§ **Input**:
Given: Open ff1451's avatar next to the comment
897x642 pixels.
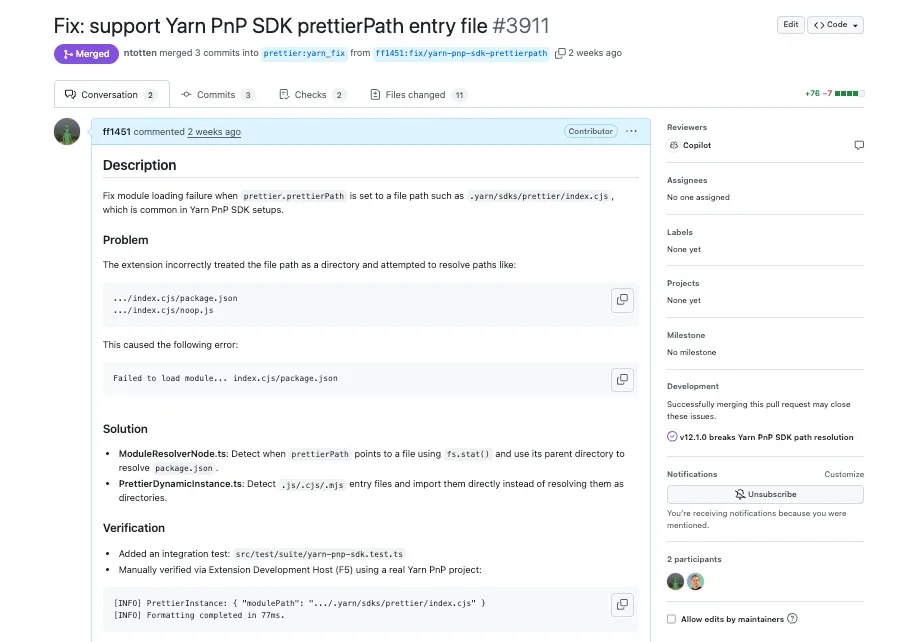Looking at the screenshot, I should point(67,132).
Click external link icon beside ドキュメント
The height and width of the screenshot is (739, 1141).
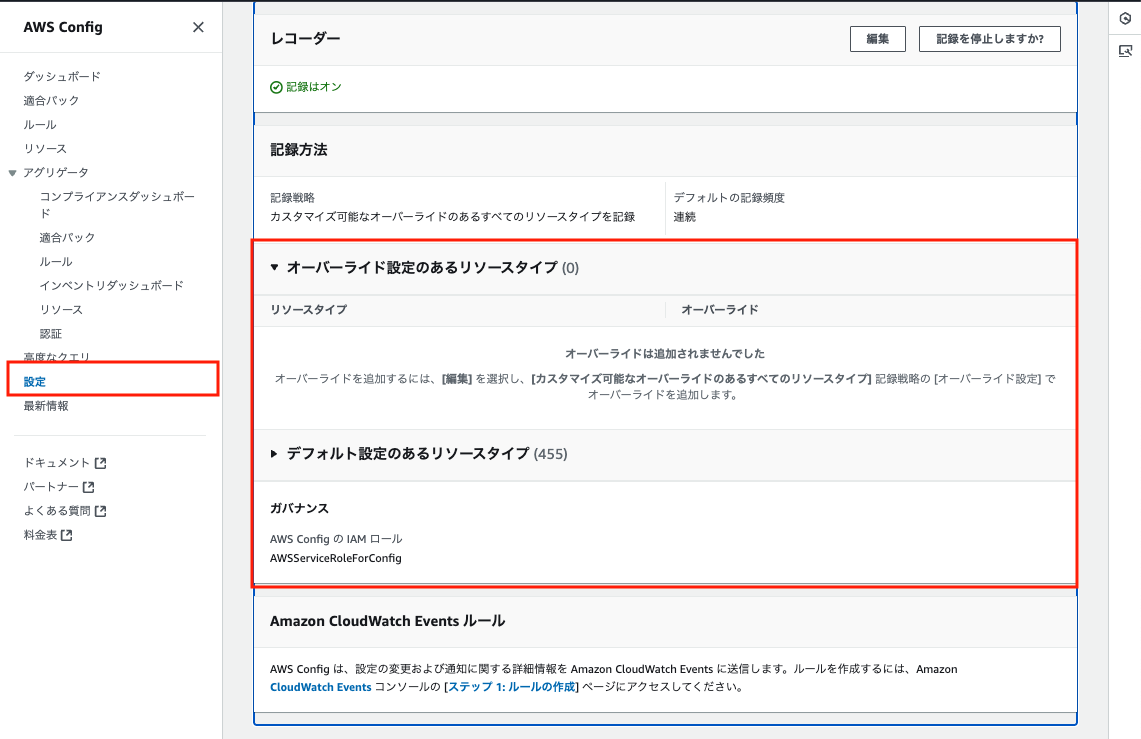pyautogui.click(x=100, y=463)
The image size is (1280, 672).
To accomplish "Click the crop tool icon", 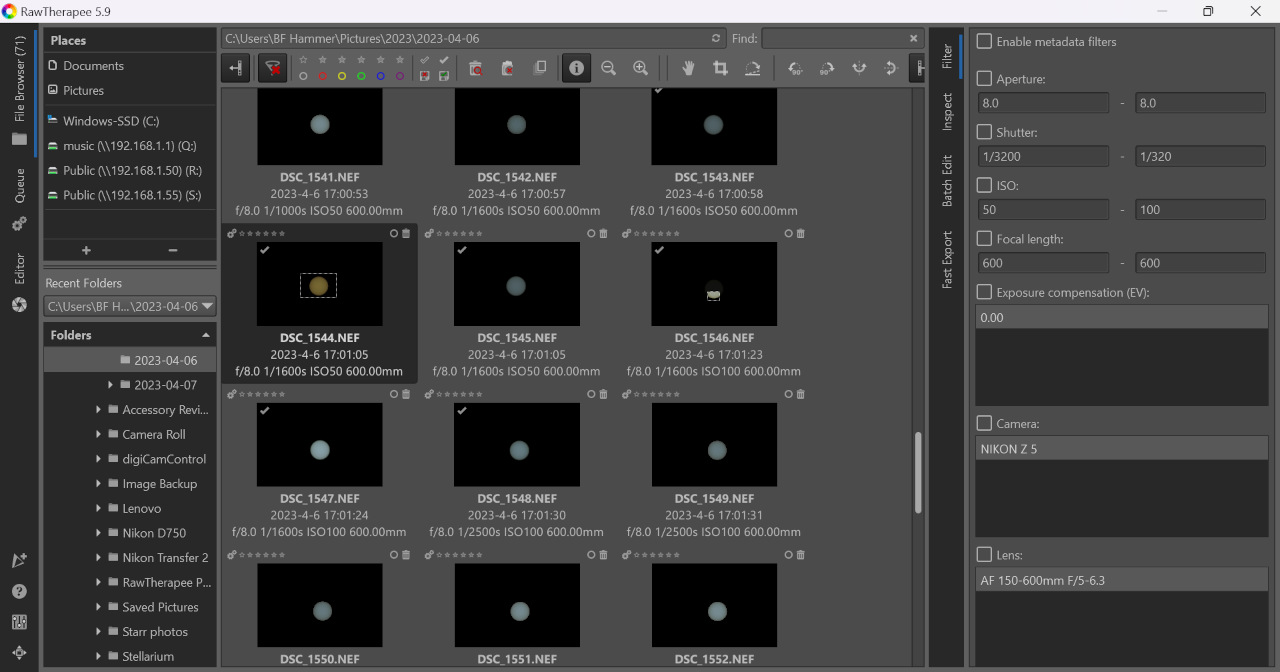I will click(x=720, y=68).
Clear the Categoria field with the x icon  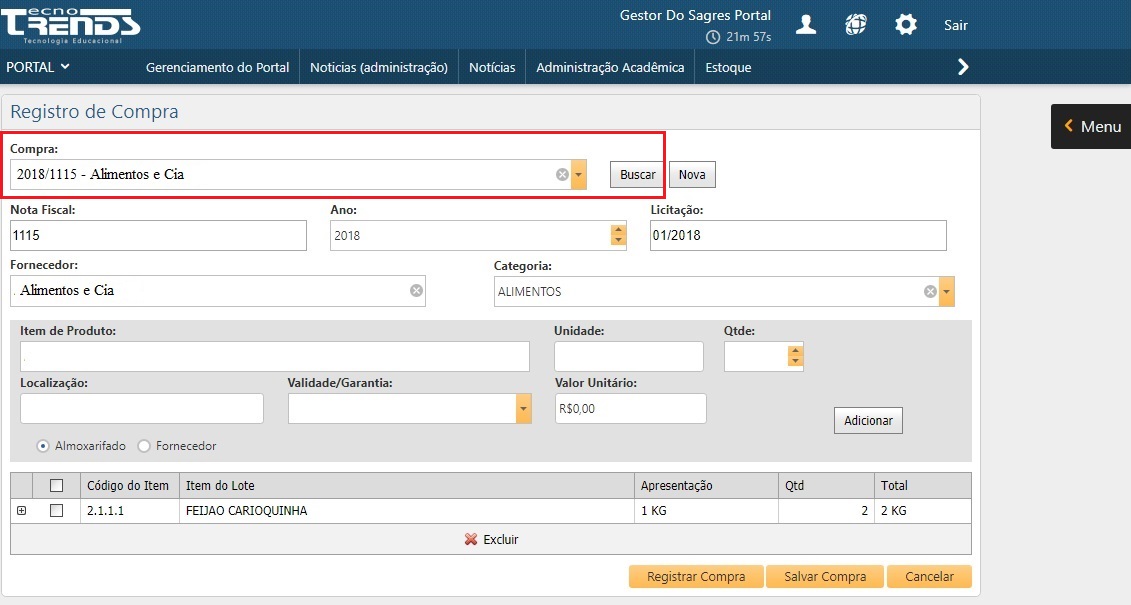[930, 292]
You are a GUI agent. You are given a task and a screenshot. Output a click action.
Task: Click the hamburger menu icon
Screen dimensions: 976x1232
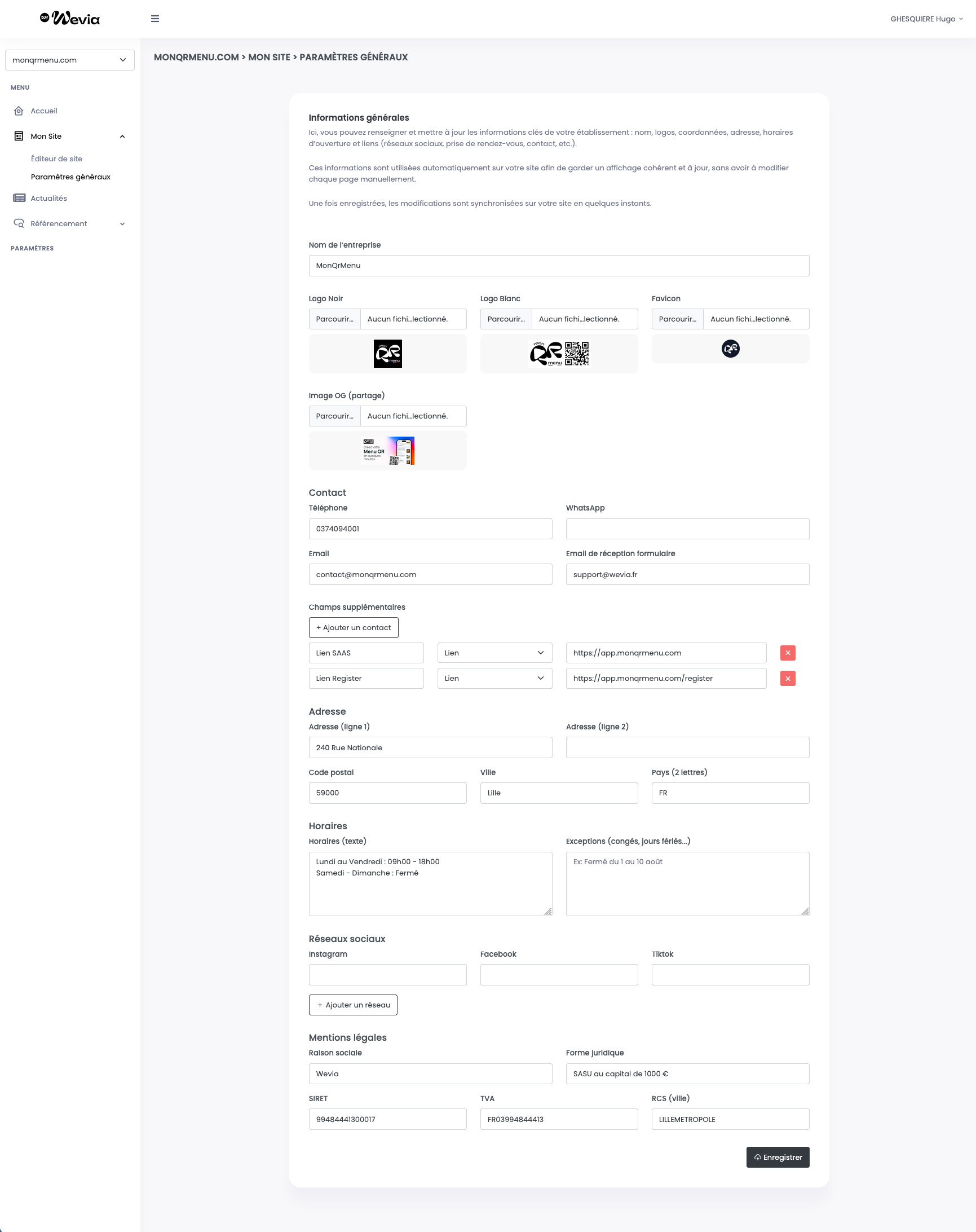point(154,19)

§ **Aim of the task**:
What is needed is an exact copy of the lines from the line with "Task: Click the hamburger menu icon" to the end of the data above, both included, without any pictures.

§ **Response to the exercise**:
Task: Click the hamburger menu icon
Screen dimensions: 976x1232
point(154,19)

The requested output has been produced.